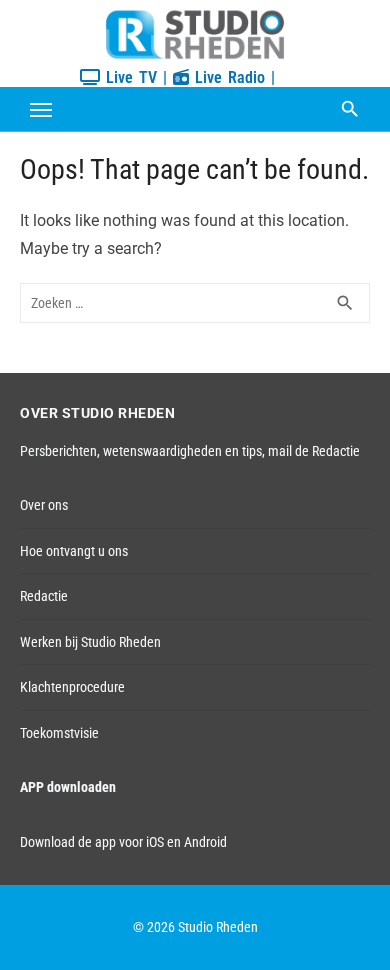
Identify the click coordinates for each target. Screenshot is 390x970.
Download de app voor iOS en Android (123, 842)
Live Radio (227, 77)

* * *

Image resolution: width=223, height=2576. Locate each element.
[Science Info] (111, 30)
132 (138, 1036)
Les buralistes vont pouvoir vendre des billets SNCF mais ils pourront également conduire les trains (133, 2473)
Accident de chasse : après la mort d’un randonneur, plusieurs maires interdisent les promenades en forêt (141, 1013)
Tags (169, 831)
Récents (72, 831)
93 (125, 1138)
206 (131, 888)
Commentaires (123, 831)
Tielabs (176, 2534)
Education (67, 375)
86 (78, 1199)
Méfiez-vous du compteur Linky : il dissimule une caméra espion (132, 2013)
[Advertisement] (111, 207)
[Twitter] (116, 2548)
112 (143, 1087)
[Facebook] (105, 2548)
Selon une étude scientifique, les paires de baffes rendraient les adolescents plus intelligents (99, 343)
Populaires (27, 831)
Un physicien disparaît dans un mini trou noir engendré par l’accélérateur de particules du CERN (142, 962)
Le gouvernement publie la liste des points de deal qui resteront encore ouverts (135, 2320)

_Your instructions_. From the records above, copy only the lines starting with the line that holds "132 (138, 1036)" and going on through the line that holds "Education (67, 375)", exactly as written.

_Answer area_.
132 (138, 1036)
Les buralistes vont pouvoir vendre des billets SNCF mais ils pourront également conduire les trains (133, 2473)
Accident de chasse : après la mort d’un randonneur, plusieurs maires interdisent les promenades en forêt (141, 1013)
Tags (169, 831)
Récents (72, 831)
93 (125, 1138)
206 (131, 888)
Commentaires (123, 831)
Tielabs (176, 2534)
Education (67, 375)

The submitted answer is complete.